▸ **EXERCISE BRIEF**
Please copy each line of the records below that holds the word "size".

▸ **EXERCISE MATERIAL**
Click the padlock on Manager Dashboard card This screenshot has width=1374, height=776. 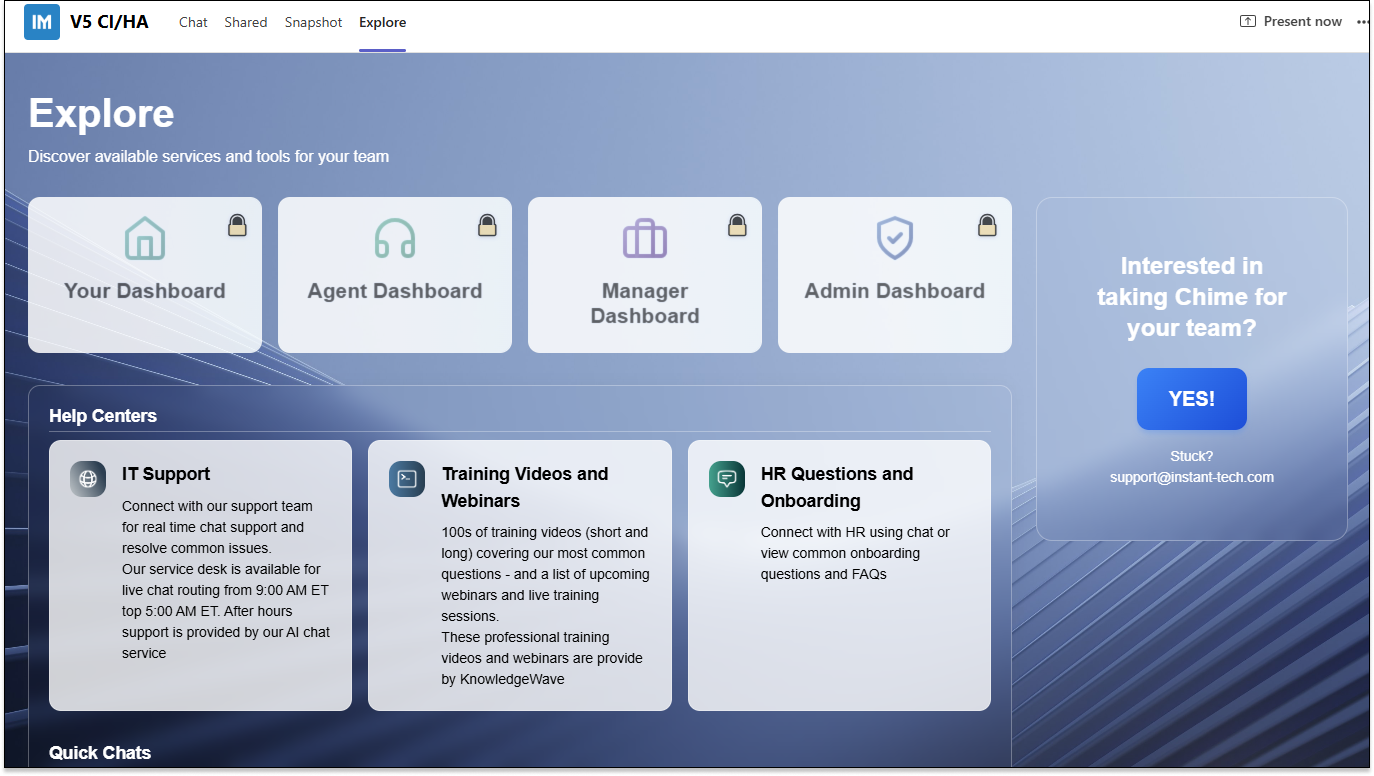pos(737,225)
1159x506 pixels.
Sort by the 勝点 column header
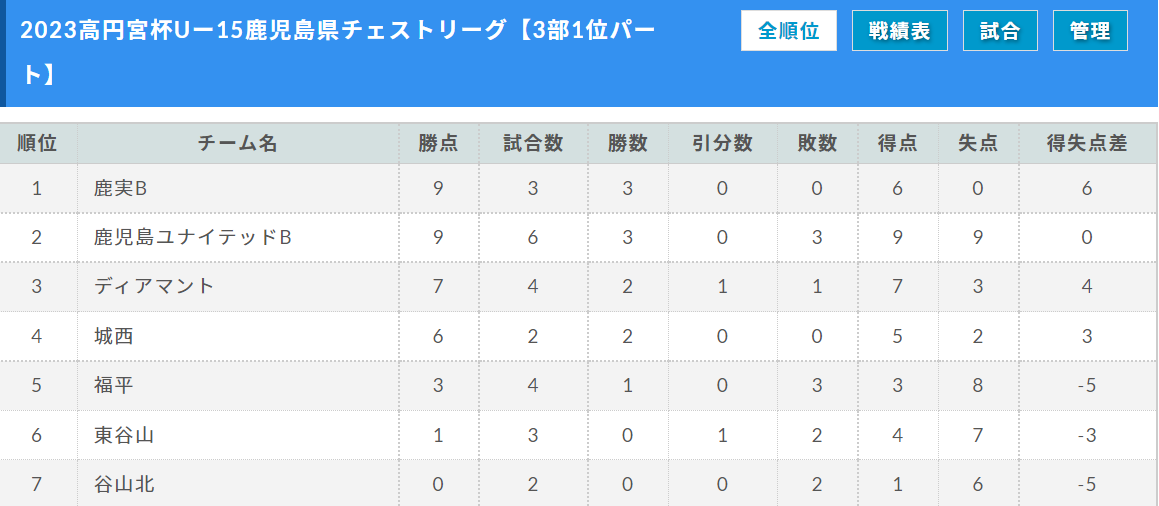(x=438, y=143)
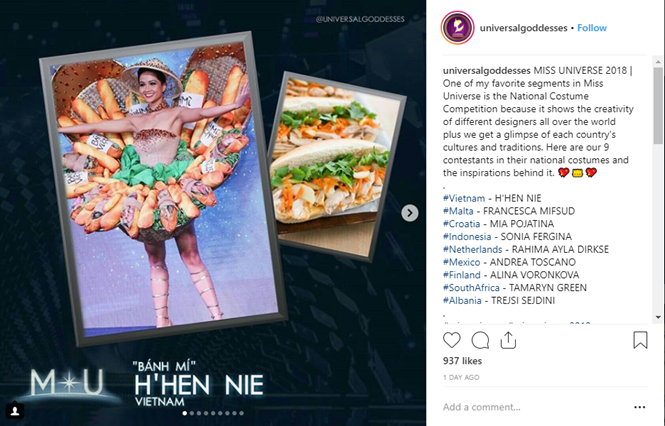Open more options ellipsis menu
This screenshot has width=665, height=426.
click(x=640, y=407)
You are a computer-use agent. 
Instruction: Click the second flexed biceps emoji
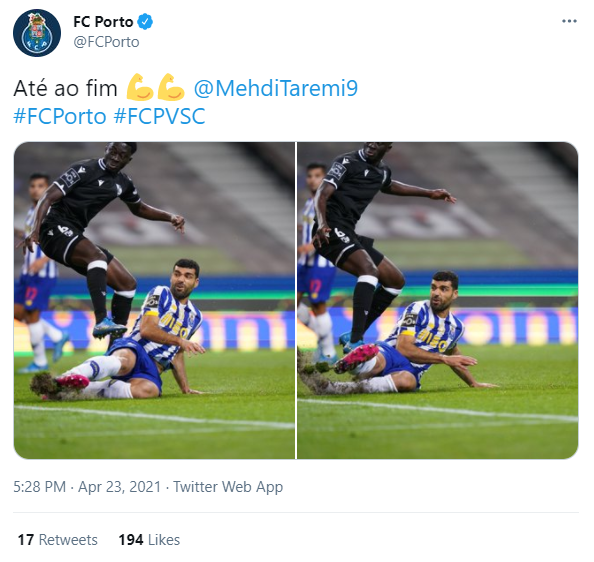pos(171,87)
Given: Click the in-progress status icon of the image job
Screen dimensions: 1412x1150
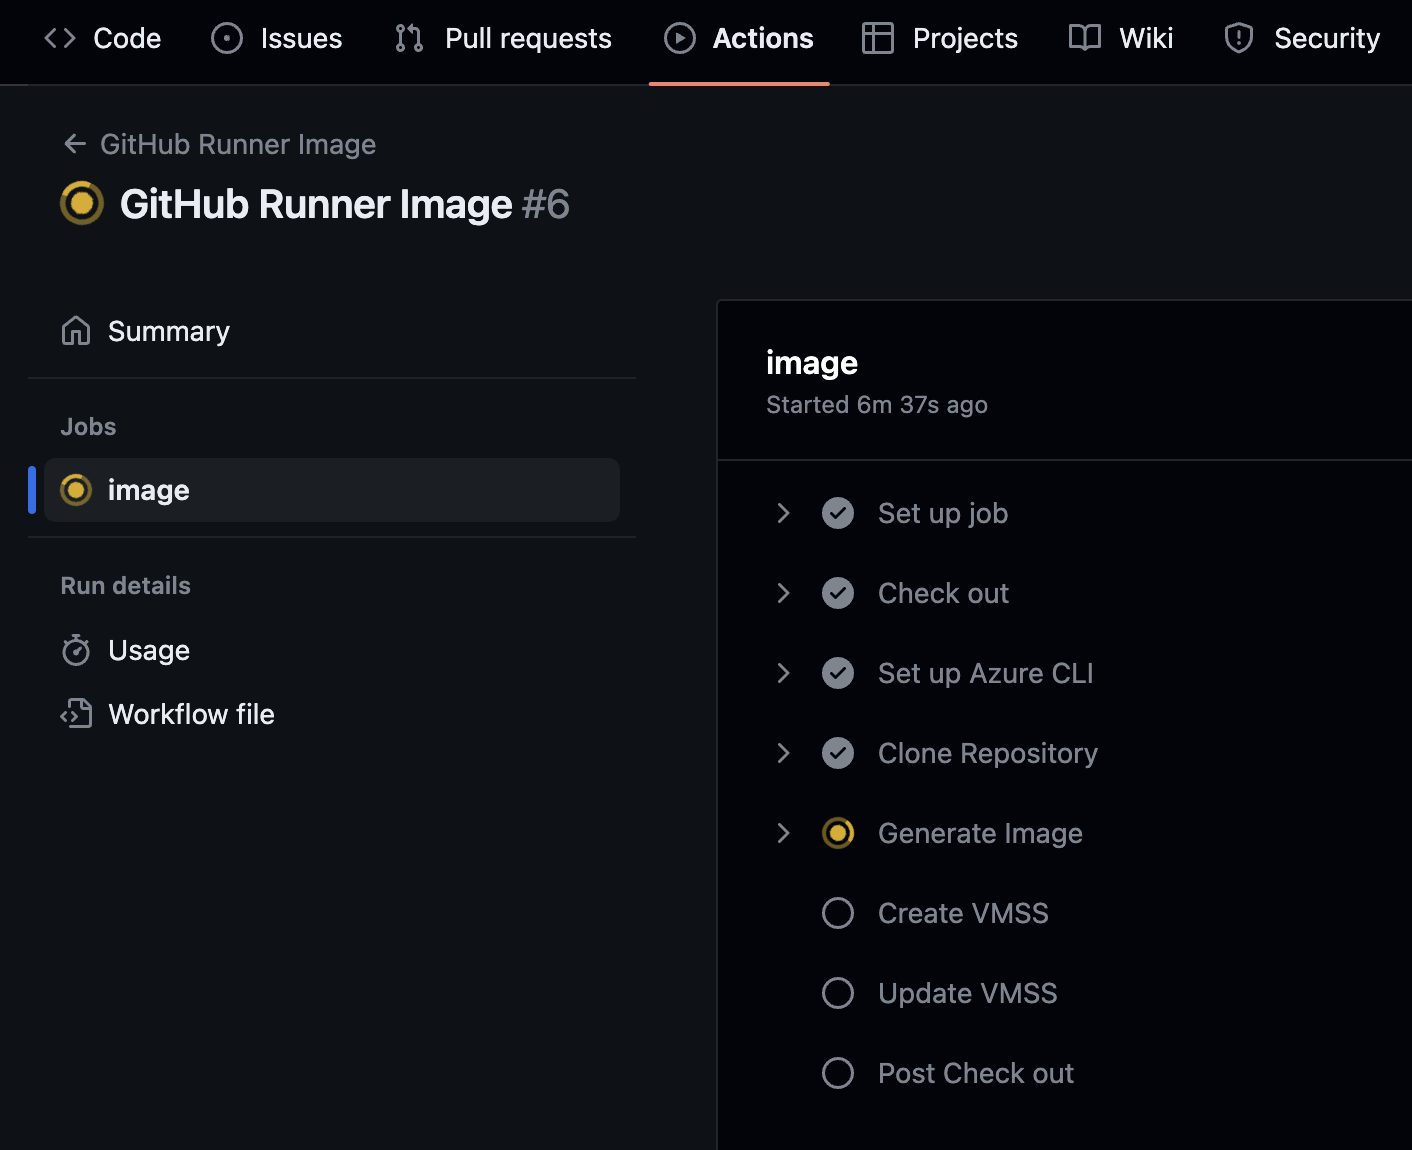Looking at the screenshot, I should [76, 490].
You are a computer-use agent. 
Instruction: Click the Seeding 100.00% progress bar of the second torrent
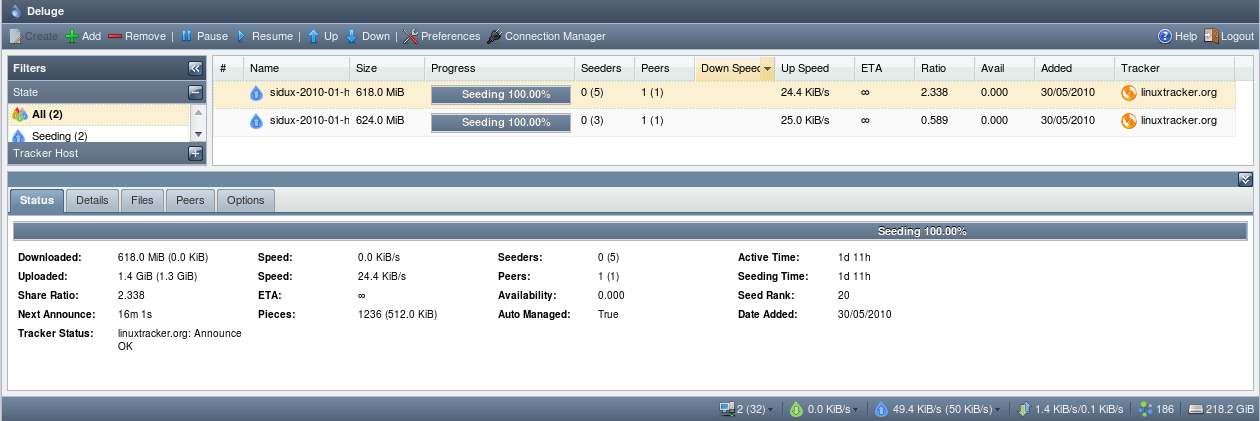500,122
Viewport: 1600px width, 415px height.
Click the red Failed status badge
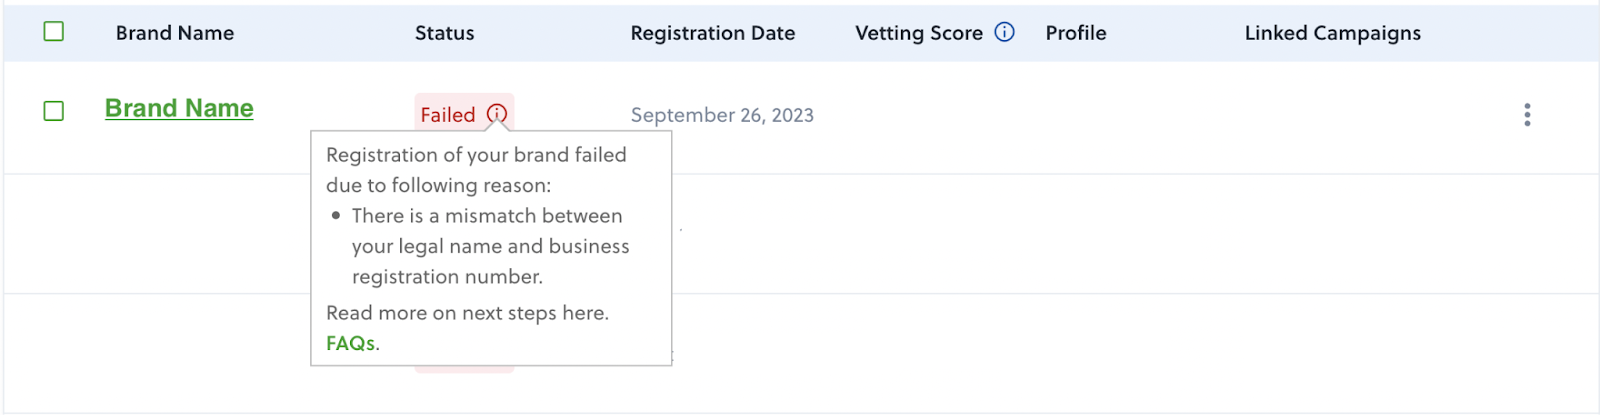447,115
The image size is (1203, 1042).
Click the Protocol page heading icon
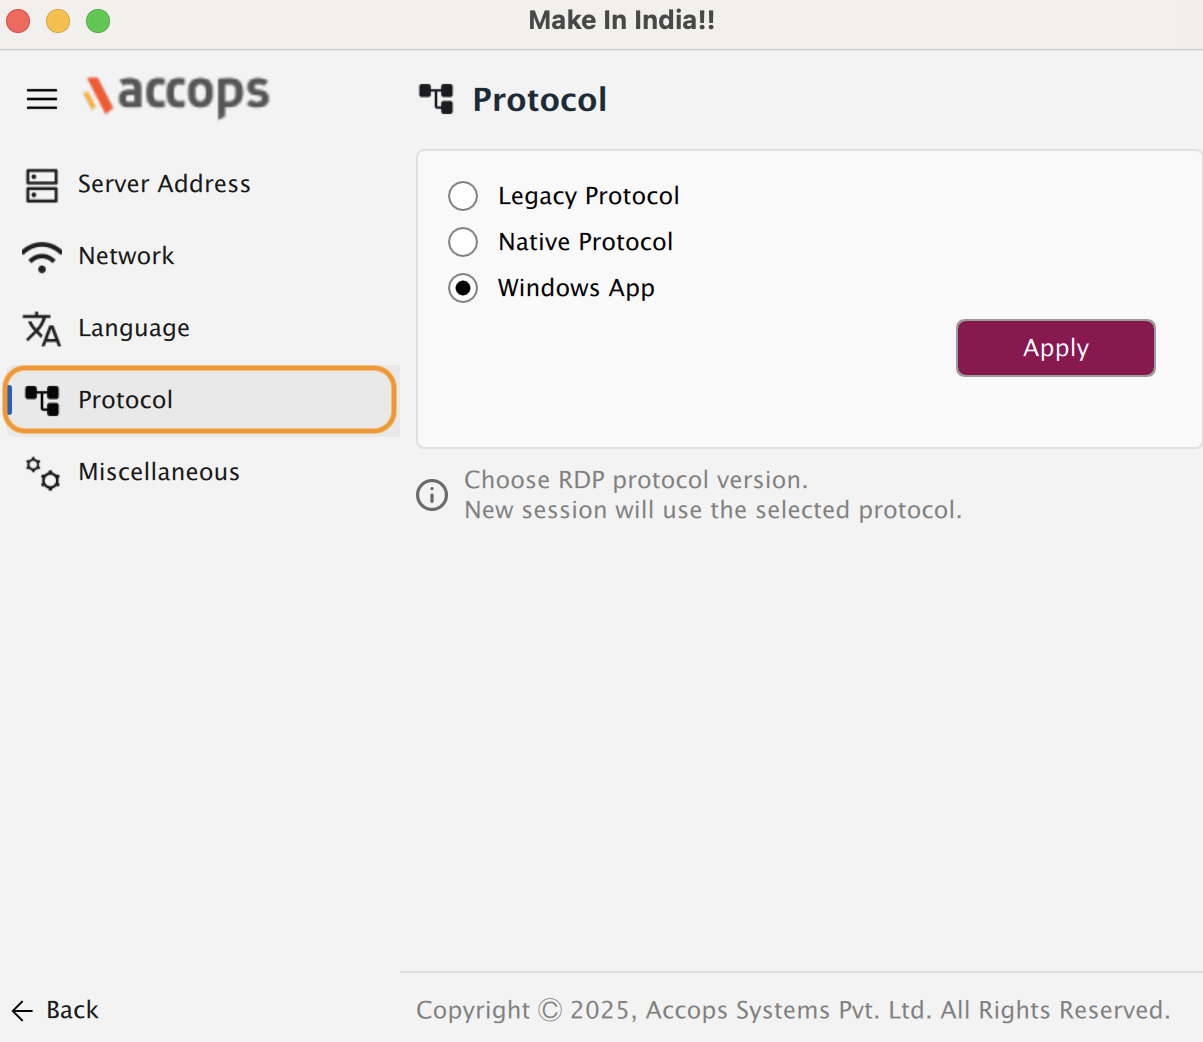point(436,99)
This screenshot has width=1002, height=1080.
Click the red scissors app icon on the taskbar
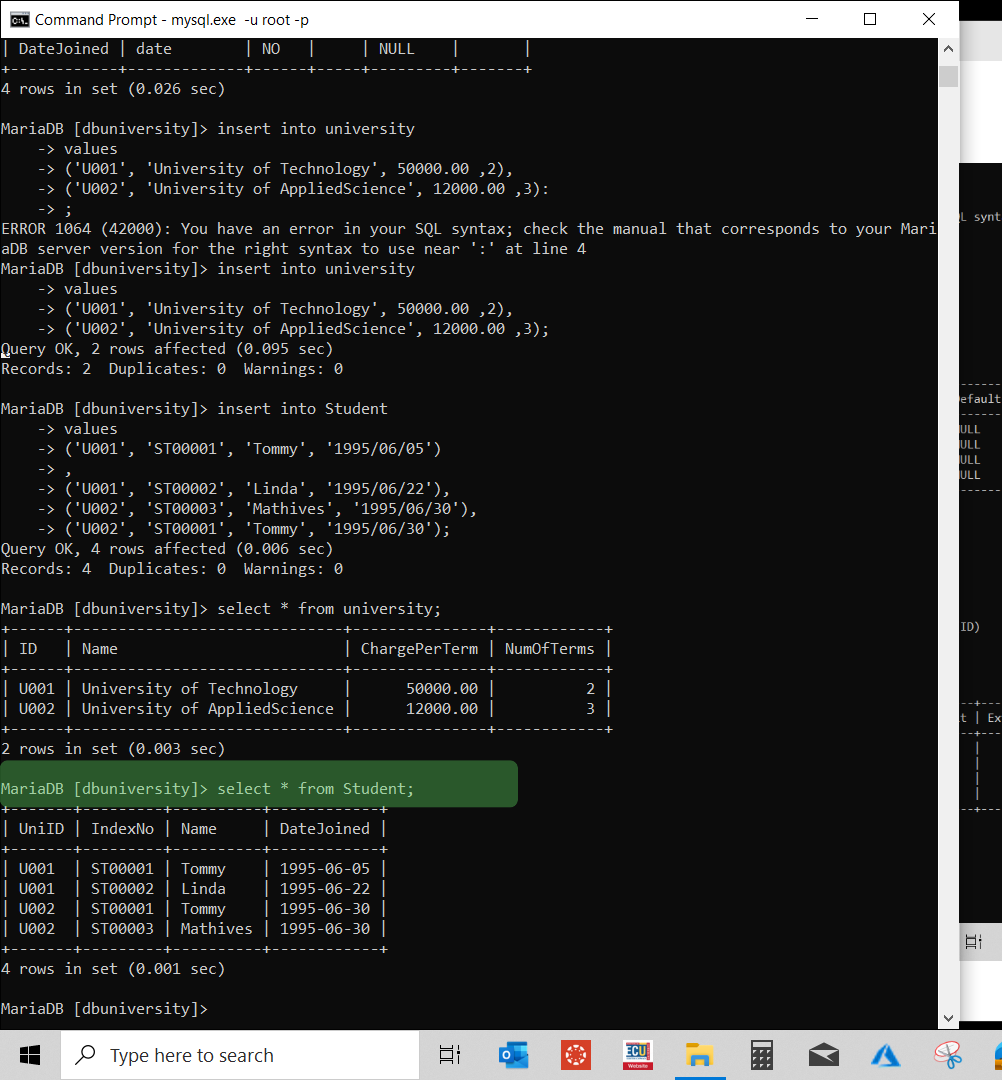click(x=947, y=1055)
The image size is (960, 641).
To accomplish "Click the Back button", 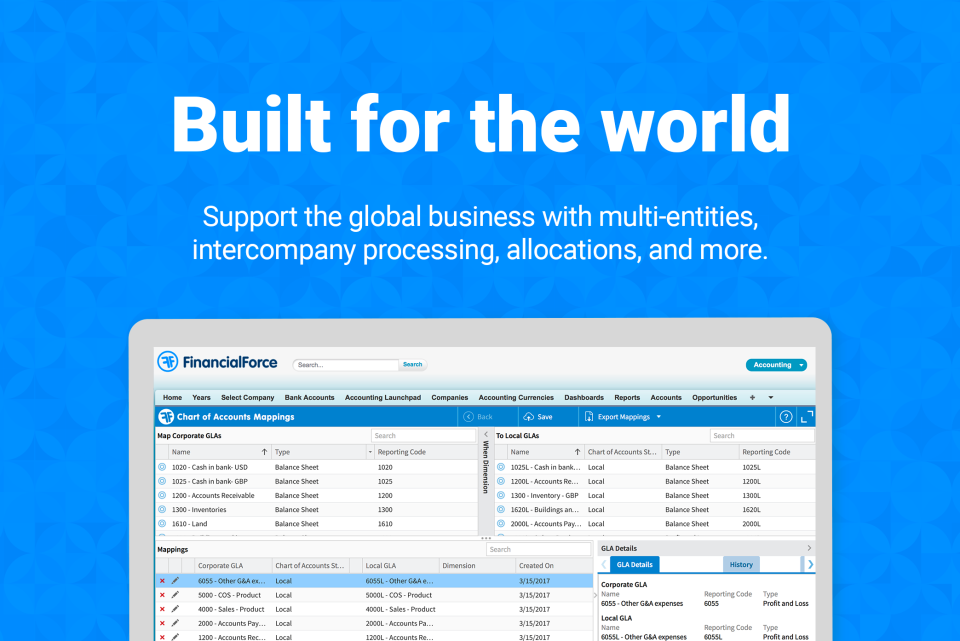I will pos(483,416).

▸ **YOUR SOLUTION**
The image size is (1203, 1042).
The image size is (960, 641).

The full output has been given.